### What to work on
Please check whether each of these statements agrees with the recipe below, answering yes or no and quoting the words from the recipe that decide it. 1. The paste calls for 5 cloves of garlic. 2. The stew uses 250g of peanut butter. 3. A teaspoon of curry powder stood in for the fenugreek.

--- Start Text ---

A recipe from her book Rachel Ama’s Vegan Eats.

Paste

  • 2 onions
  • 5 cloves garlic
  • thumb-sized piece of fresh ginger, peeled
  • 1 teaspoon paprika
  • 2 teaspoons ground coriander
  • 1 teaspoon turmeric
  • 2 teaspoons cumin
  • 1 teaspoon fenugreek
  • 1/2 – 1 fresh red Scotch Bonnet, deseeded
  • a pinch of salt

For the stew

  • 1-2 tablespoons peanut oil
  • 500g sweet potato, peeled and cubed (I used orange kumara)
  • 1 x 400g tin black-eyed peas, drained and rinsed
  • 1/2 fresh red Scotch bonnet chilli, whole but deseeded (optional)
  • 3 tablespoons tomato paste or puree
  • 1 x 400g tin chopped tomatoes
  • 500ml (2 cups) vegetable stock)
  • 125g natural peanut butter
  • 200g spinach, chopped
  • 1 tablespoon fresh lemon juice
  • Coriander, chopped spring onions, extra chilli, to serve

Note: my local supermarket is not terribly well appointed; in place of black-eyed peas I used canned black beans, in place of fenugreek I used a teaspoon of curry powder, since it contains fenugreek and overlaps with some of the other spices, and in place of the chillis I just used plenty of chilli sauce.

--- End Text ---
--- Start Data lines ---

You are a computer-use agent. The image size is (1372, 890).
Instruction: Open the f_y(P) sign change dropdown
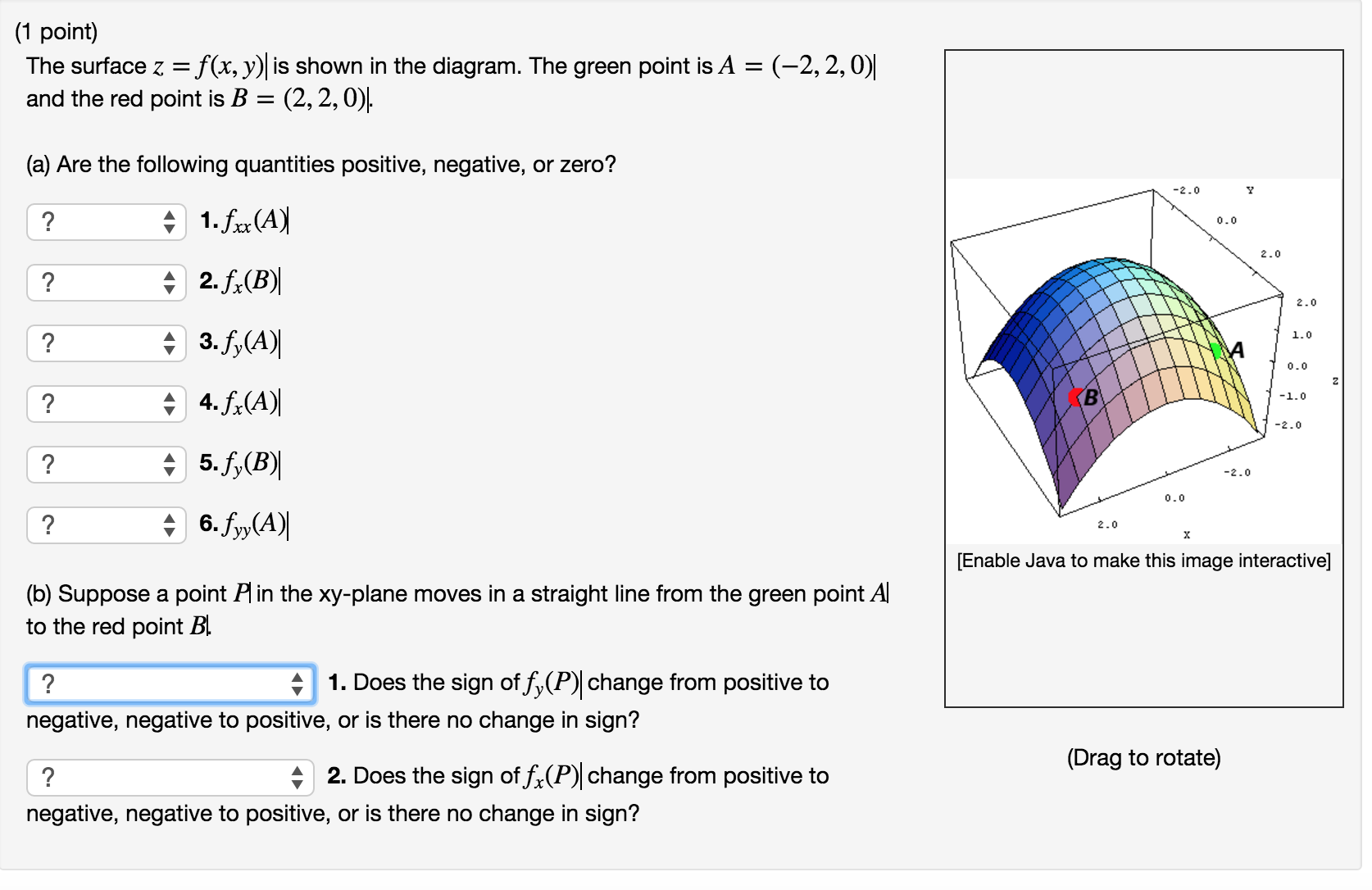(x=170, y=684)
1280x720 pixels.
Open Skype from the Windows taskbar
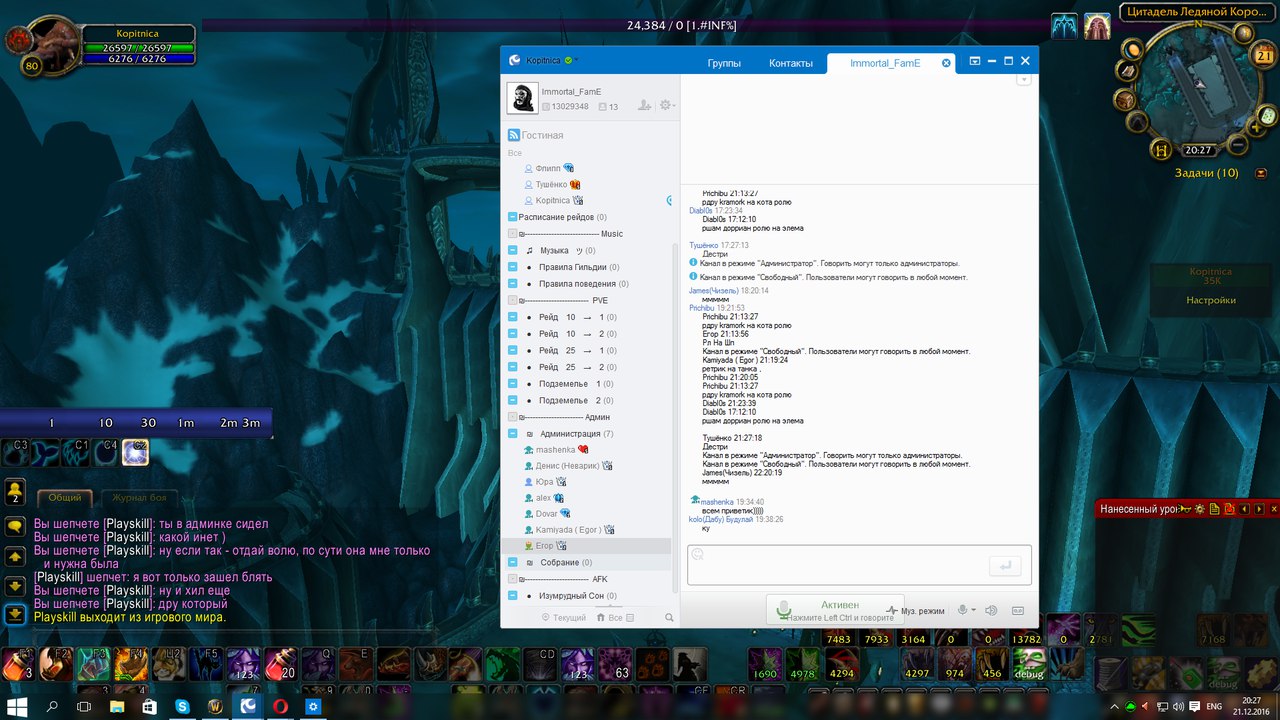tap(183, 706)
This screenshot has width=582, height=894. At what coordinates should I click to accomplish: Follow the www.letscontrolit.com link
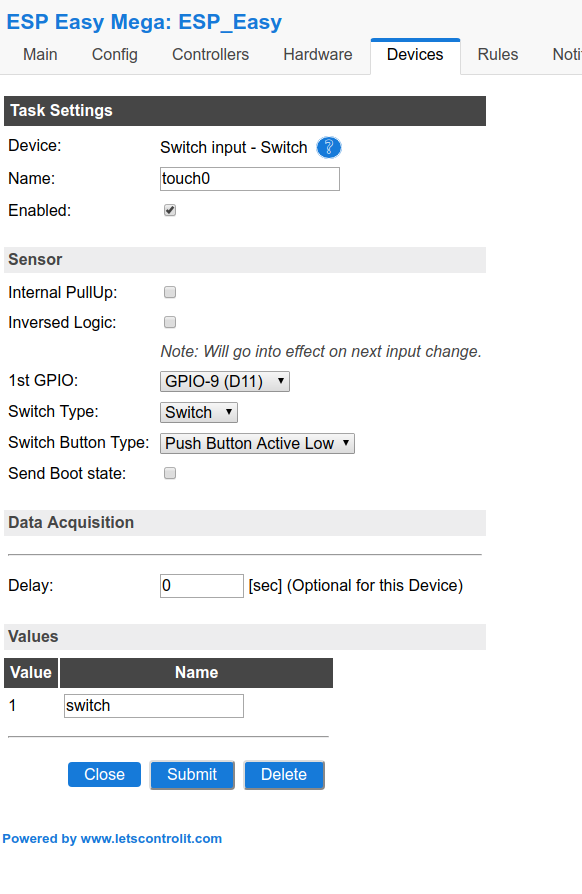(151, 839)
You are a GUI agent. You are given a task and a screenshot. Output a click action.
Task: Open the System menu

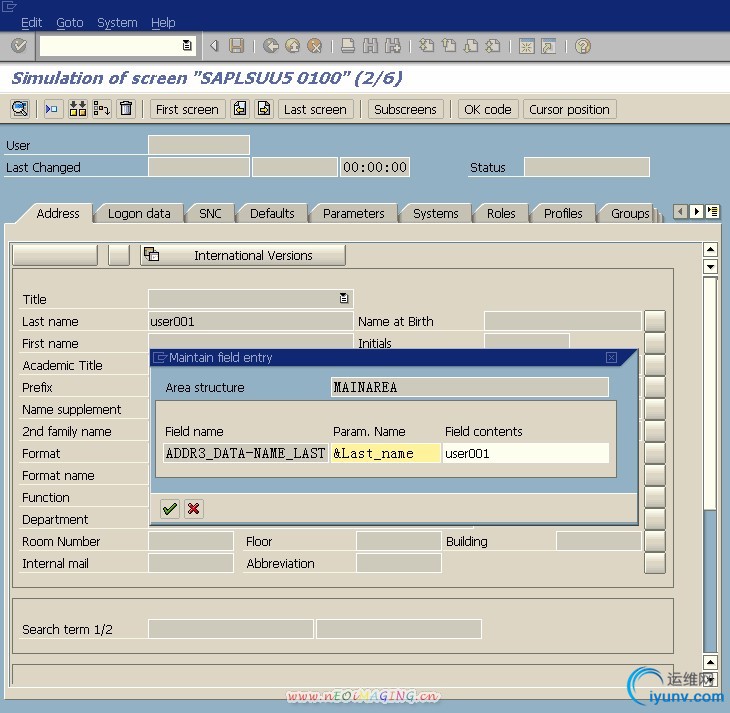(117, 22)
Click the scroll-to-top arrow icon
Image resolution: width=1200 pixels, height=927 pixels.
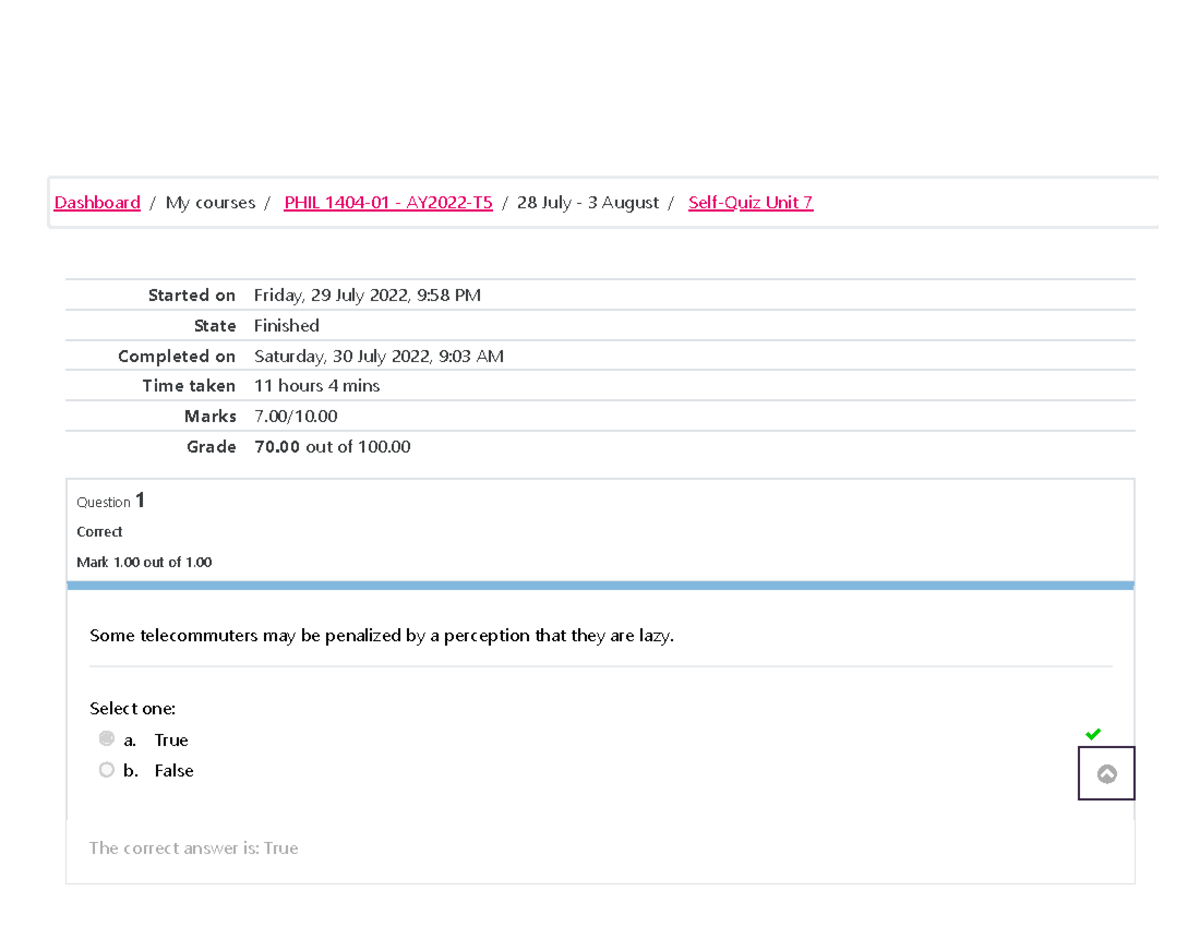(x=1106, y=773)
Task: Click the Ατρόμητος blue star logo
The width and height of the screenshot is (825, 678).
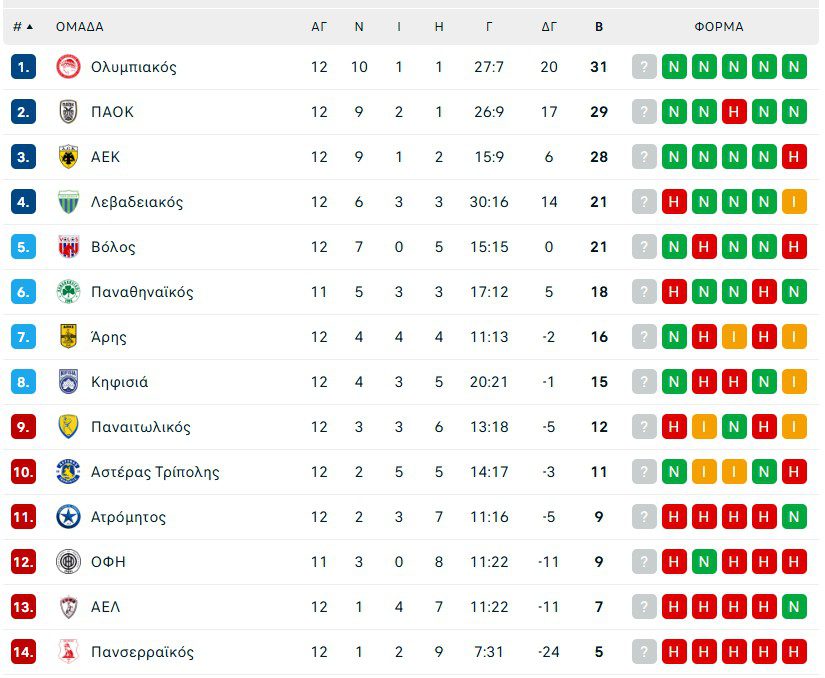Action: coord(68,517)
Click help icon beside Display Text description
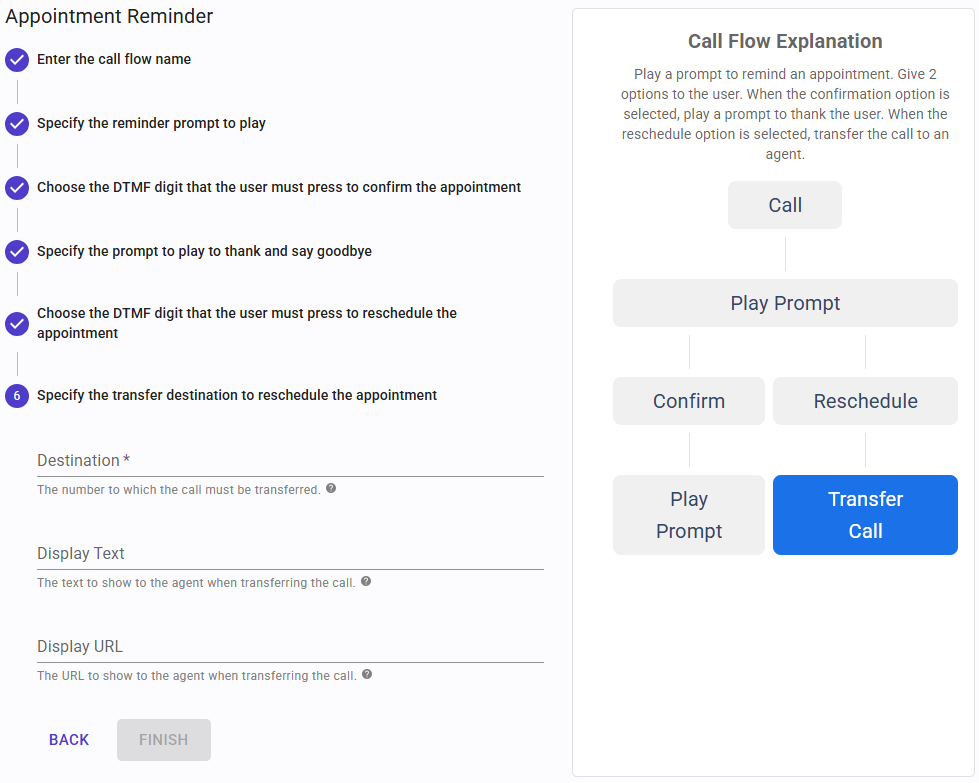Viewport: 979px width, 783px height. pos(366,581)
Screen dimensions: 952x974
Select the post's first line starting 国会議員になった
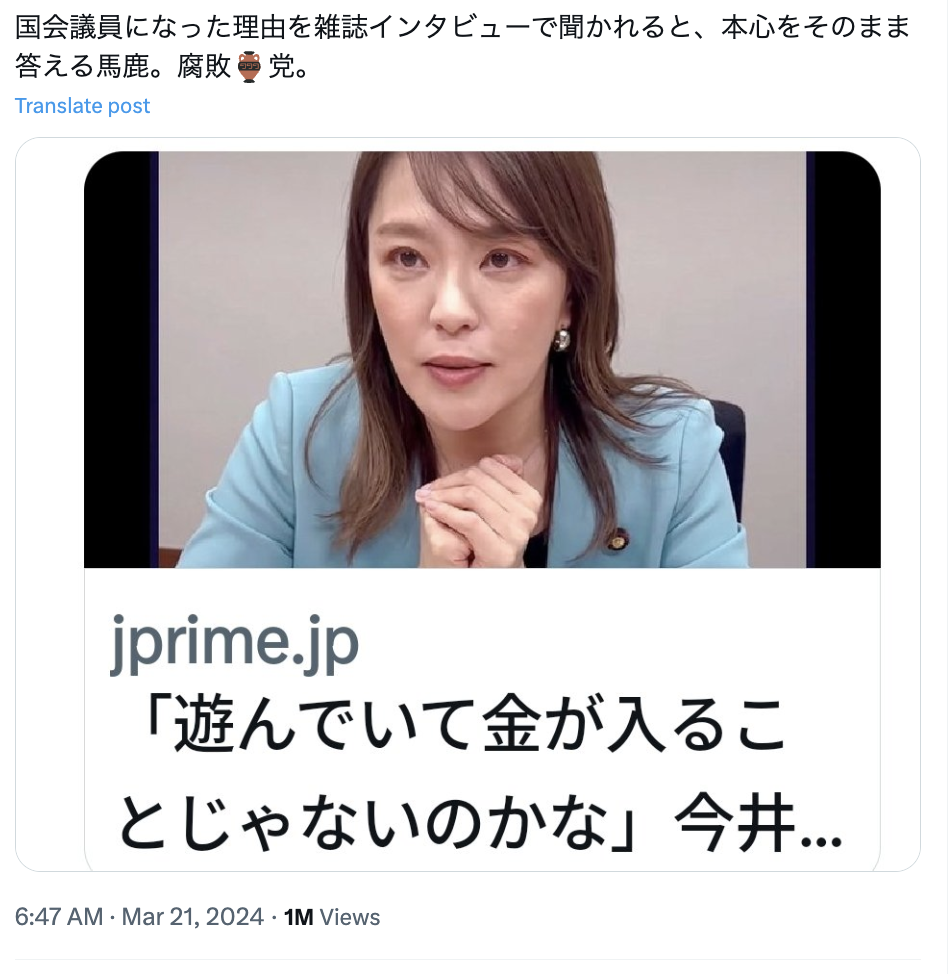click(462, 27)
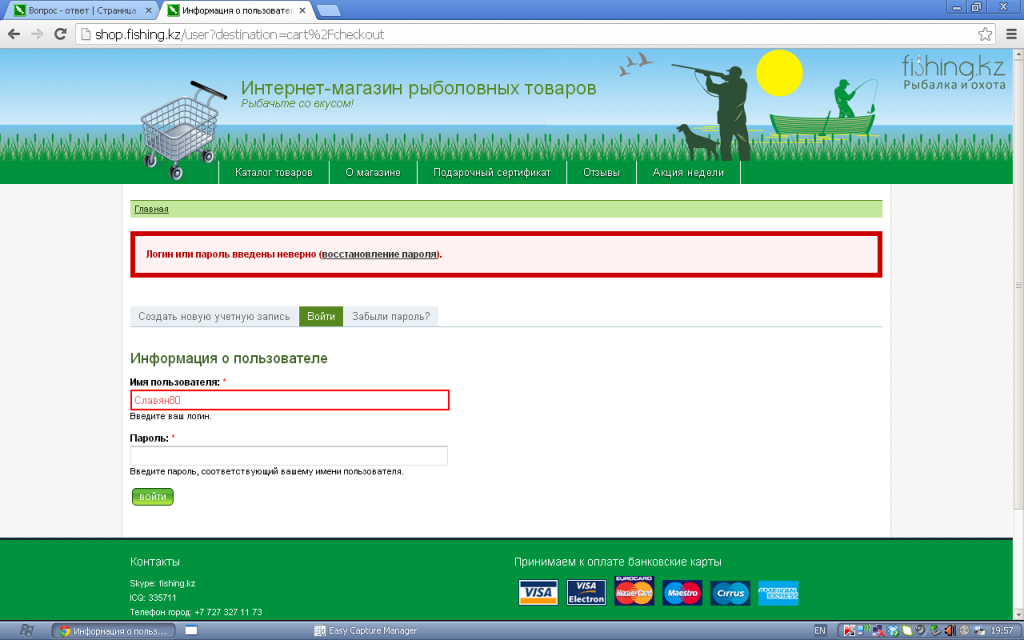Switch to 'Создать новую учетную запись' tab
Screen dimensions: 1024x640
click(x=214, y=316)
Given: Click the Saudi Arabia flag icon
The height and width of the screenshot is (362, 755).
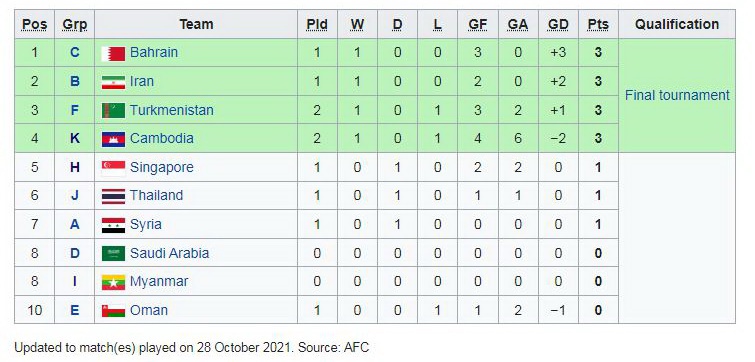Looking at the screenshot, I should click(x=113, y=254).
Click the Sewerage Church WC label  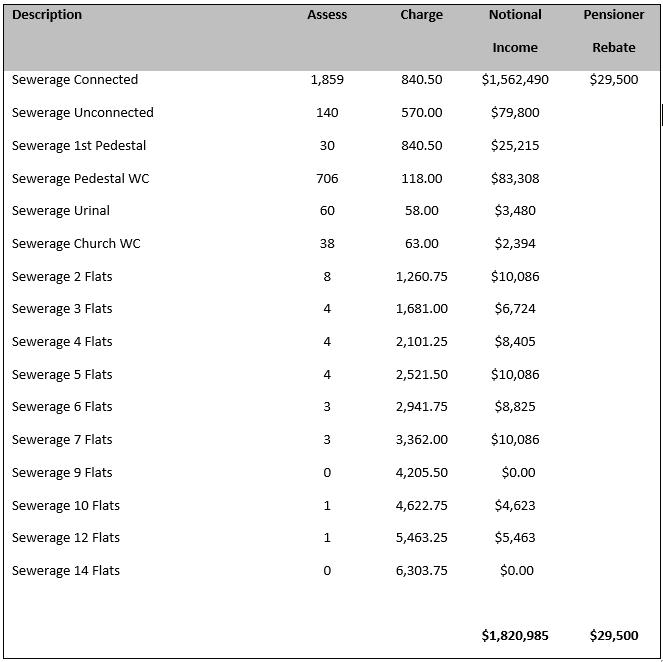76,244
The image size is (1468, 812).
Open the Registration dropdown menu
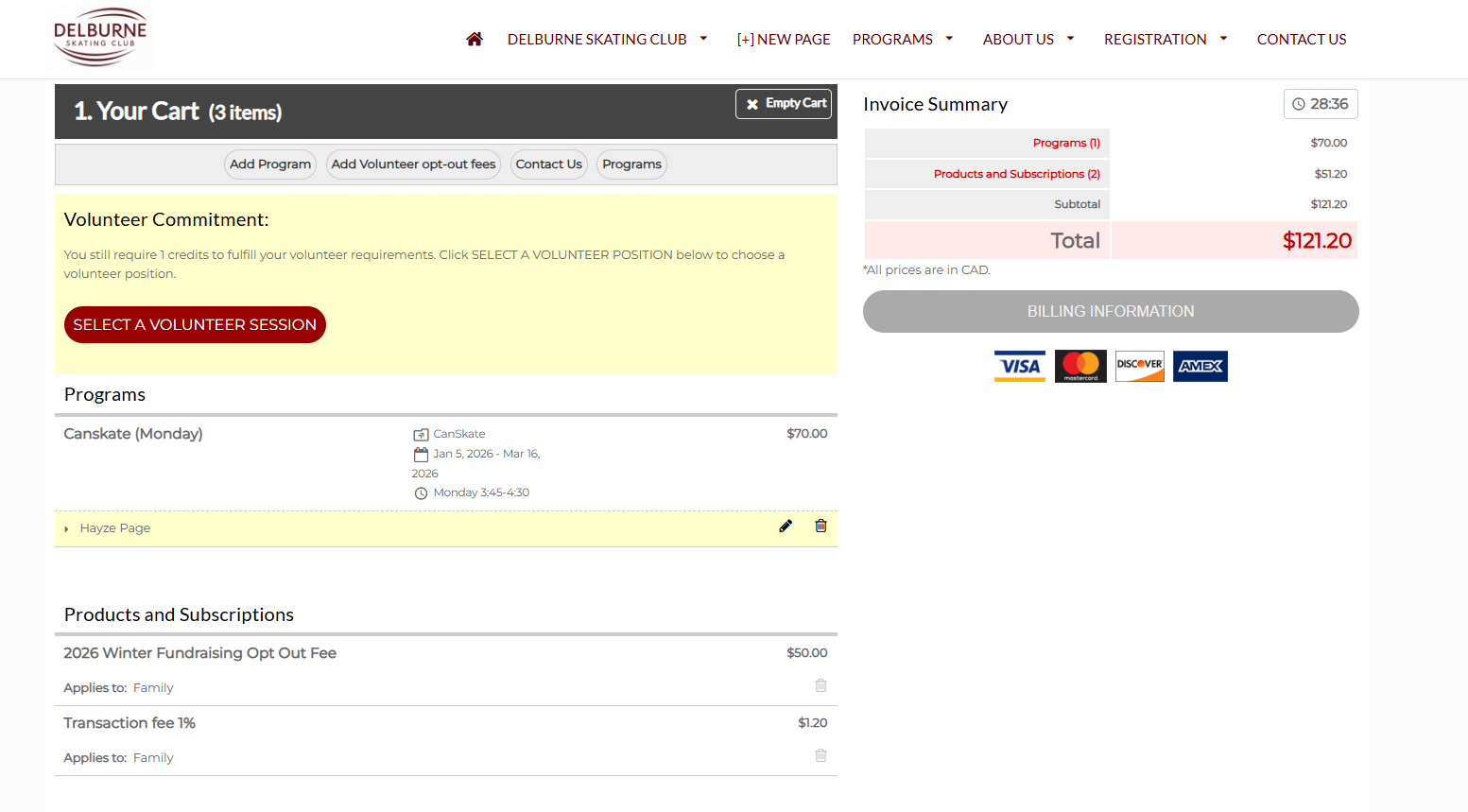[1165, 39]
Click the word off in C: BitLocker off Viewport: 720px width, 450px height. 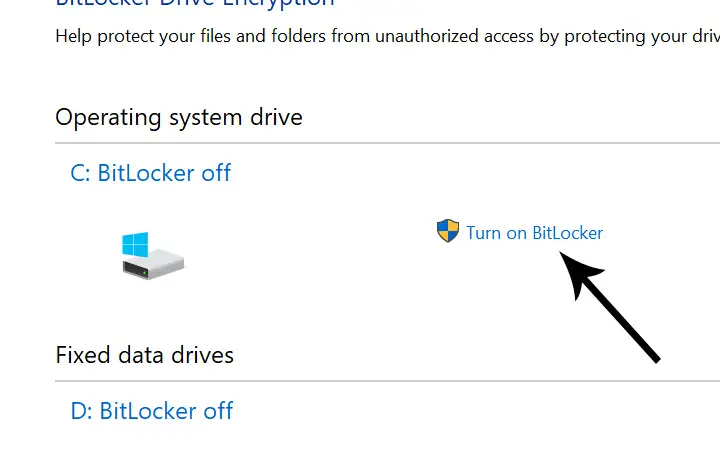(216, 173)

--- End Data lines ---

### Completed exercise
1. Yes: "5 cloves garlic"
2. No: "125g natural peanut butter"
3. Yes: "in place of fenugreek I used a teaspoon of curry powder"